*What the exercise asks*. The whole of the data must be transcribed exactly.

(Items from a data source)
·····
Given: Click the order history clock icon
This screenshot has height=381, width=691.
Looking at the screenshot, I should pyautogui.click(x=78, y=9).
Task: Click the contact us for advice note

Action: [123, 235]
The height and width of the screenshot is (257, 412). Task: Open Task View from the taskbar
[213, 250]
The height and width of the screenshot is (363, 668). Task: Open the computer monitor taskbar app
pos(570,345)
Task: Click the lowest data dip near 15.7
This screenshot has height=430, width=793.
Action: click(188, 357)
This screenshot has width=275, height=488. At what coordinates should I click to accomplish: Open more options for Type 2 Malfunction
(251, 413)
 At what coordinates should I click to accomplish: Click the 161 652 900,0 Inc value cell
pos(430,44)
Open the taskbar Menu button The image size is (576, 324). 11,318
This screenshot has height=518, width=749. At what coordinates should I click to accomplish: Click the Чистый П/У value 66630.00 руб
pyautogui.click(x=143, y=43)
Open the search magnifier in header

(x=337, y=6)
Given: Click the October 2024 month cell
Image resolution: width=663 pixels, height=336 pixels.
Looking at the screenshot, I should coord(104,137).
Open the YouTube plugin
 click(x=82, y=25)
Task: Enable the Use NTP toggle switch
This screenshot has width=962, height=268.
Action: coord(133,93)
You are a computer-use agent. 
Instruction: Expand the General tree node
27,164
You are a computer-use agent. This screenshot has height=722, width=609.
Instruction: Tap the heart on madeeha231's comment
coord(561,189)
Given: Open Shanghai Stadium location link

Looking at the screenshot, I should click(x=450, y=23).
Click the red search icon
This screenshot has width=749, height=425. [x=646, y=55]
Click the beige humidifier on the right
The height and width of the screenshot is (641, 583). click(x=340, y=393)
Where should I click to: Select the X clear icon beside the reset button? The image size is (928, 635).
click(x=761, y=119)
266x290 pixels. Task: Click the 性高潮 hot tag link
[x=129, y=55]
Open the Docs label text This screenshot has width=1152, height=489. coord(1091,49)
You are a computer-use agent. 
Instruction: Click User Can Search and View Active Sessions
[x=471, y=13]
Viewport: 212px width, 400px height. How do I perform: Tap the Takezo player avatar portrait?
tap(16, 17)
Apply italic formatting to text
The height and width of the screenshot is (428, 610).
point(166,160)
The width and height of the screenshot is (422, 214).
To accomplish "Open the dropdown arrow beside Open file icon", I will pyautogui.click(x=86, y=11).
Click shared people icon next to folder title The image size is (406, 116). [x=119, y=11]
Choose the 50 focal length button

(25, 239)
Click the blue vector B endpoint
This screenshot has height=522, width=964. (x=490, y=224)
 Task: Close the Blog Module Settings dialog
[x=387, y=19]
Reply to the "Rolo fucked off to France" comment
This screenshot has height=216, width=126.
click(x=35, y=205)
·····
*Problem solution*.
Given: Click the order history clock icon
This screenshot has height=381, width=691.
Looking at the screenshot, I should pyautogui.click(x=78, y=9).
Task: Click the contact us for advice note

Action: [123, 235]
The height and width of the screenshot is (257, 412). Task: Open Task View from the taskbar
[213, 250]
The height and width of the screenshot is (363, 668). Task: Open the computer monitor taskbar app
pos(570,345)
Task: Click the lowest data dip near 15.7
This screenshot has height=430, width=793.
Action: click(188, 357)
This screenshot has width=275, height=488. At what coordinates should I click to accomplish: Open more options for Type 2 Malfunction
(251, 413)
 At what coordinates should I click to accomplish: Click the 161 652 900,0 Inc value cell
pos(430,44)
Open the taskbar Menu button The image size is (576, 324). 11,318
This screenshot has height=518, width=749. At what coordinates should I click to accomplish: Click the Чистый П/У value 66630.00 руб
pyautogui.click(x=143, y=43)
Open the search magnifier in header

(x=337, y=6)
Given: Click the October 2024 month cell
Image resolution: width=663 pixels, height=336 pixels.
Looking at the screenshot, I should coord(104,137).
Open the YouTube plugin
 click(x=82, y=25)
Task: Enable the Use NTP toggle switch
This screenshot has width=962, height=268.
Action: coord(133,93)
You are a computer-use agent. 
Instruction: Expand the General tree node
27,164
You are a computer-use agent. This screenshot has height=722, width=609.
Instruction: Tap the heart on madeeha231's comment
coord(561,189)
Given: Open Shanghai Stadium location link

Looking at the screenshot, I should click(x=450, y=23).
Click the red search icon
This screenshot has width=749, height=425. [x=646, y=55]
Click the beige humidifier on the right
The height and width of the screenshot is (641, 583). click(x=340, y=393)
Where should I click to: Select the X clear icon beside the reset button? The image size is (928, 635).
click(x=761, y=119)
266x290 pixels. Task: Click the 性高潮 hot tag link
[x=129, y=55]
Open the Docs label text This screenshot has width=1152, height=489. coord(1091,49)
You are a computer-use agent. 
Instruction: Click User Can Search and View Active Sessions
[x=471, y=13]
Viewport: 212px width, 400px height. How do I perform: Tap the Takezo player avatar portrait?
tap(16, 17)
Apply italic formatting to text
The height and width of the screenshot is (428, 610).
point(166,160)
The width and height of the screenshot is (422, 214).
To accomplish "Open the dropdown arrow beside Open file icon", I will pyautogui.click(x=86, y=11).
Click shared people icon next to folder title The image size is (406, 116). [x=119, y=11]
Choose the 50 focal length button

(25, 239)
Click the blue vector B endpoint
This screenshot has height=522, width=964. (x=490, y=224)
 Task: Close the Blog Module Settings dialog
[x=387, y=19]
Reply to the "Rolo fucked off to France" comment
This screenshot has height=216, width=126.
click(x=35, y=205)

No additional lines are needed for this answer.